部分対象とは、自分に満足、例えば母乳を与える良い乳房と母乳を与えない悪い乳房のように、母親の表象が分裂されている妄想分裂ポジションである。全部対象とは、良い乳房とも悪い乳房同じ母親として統合される抑うつポジションである。
対象関係論の貢献は最早期の乳児が言語で心理状態を理解できるようになる。今は境界例と統合失調症の治療理論として大きく注目されている。また、フロイトの理論に基づき男根期の前に対象と関係を形成できるかどうかについてアンナ・フロイトと対立していた。
劣等・優越コンプレックス
(アドラー / Adler.A)
精神科医であるアドラーが自分の診療所に来訪する患者の経験および自身が声帯の病気を克服することから、人間は劣等性、すなわち弱点を努力し克服するという補償あるいは過補償の現象があると考えた。
行動療法 / Behavior Therapy
(スキナー&ウェルビ&アイゼンク)
1950年代からスキナーなどが学習理論によって体系化された心理療法の一つである。
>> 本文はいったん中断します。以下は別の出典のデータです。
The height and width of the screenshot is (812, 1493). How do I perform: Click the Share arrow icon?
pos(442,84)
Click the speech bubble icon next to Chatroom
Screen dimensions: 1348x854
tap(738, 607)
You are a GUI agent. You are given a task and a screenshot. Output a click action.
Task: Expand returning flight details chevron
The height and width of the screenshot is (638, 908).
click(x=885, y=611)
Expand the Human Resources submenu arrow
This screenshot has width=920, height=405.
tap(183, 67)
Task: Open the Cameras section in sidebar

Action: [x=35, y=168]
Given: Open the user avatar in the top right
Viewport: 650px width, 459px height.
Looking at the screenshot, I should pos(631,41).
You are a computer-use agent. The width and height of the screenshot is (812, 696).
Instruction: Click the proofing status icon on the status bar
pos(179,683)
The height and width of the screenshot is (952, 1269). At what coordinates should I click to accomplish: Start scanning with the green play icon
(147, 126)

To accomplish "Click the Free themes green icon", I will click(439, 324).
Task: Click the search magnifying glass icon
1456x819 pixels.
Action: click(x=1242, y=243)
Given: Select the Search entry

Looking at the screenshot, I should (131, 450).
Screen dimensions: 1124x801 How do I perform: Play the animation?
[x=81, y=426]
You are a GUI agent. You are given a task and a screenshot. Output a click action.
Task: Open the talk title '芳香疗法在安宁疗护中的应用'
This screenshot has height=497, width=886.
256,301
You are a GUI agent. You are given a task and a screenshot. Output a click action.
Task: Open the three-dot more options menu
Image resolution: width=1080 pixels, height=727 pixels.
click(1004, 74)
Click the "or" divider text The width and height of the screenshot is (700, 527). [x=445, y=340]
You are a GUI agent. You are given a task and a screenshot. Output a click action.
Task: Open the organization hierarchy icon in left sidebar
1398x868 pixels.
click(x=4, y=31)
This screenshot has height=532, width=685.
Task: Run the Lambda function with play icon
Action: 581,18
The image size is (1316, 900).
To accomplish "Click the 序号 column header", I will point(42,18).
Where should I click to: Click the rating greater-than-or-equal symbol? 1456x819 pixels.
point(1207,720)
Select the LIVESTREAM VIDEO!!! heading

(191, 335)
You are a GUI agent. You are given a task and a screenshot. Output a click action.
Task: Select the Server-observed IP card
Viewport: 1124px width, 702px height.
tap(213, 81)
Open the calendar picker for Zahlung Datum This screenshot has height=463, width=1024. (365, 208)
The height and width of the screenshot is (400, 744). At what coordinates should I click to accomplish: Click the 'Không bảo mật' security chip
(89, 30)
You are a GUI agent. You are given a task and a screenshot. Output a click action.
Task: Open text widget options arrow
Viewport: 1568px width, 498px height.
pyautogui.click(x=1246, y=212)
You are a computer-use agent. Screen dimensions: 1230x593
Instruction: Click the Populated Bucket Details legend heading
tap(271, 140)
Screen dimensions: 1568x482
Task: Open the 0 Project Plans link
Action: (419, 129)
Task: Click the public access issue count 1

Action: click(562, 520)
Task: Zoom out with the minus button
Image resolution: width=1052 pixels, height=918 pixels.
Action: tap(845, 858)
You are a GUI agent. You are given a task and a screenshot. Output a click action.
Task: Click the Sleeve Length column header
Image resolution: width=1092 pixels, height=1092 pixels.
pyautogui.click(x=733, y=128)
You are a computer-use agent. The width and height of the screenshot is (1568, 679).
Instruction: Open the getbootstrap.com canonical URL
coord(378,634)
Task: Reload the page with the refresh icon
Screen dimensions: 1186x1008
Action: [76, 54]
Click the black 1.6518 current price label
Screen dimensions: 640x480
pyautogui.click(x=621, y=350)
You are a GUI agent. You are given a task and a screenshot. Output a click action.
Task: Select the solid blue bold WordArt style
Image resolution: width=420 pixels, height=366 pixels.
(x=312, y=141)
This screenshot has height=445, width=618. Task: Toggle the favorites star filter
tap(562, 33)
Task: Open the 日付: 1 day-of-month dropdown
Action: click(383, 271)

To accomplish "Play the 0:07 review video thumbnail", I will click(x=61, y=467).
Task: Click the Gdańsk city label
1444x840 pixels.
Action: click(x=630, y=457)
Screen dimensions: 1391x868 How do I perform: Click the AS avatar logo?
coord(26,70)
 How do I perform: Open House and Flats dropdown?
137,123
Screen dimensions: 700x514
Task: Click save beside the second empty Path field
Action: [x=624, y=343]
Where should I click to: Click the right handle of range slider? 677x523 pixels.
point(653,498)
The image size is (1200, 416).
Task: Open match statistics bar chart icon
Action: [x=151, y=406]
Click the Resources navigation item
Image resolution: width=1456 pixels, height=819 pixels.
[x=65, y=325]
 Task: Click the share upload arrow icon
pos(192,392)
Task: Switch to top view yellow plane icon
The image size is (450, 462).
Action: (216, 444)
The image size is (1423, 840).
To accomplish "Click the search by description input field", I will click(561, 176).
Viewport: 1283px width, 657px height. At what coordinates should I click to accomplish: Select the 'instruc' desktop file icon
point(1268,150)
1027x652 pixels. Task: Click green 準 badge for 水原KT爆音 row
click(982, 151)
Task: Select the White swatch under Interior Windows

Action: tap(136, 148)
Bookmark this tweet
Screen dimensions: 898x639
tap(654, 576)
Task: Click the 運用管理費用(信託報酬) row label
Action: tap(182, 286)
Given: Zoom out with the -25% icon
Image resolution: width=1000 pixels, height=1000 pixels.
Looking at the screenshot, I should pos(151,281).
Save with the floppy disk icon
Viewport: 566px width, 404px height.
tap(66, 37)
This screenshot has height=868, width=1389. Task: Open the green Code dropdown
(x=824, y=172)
現在は、行動科学から引き出された知識を系統的に利用して、人間の問題の把握と変容に応用する技術の総称と定義されている。クライエントの問題を学習された行動として捉える。新しい行動の学習によって問題行動を解消できるようになる。主な技法はオベランド条件づけ法、系統的脱感作、問題解決療法などがある。行動療法は認知療法との統合を強調し、行動認知療法として心理療法の中心になっている。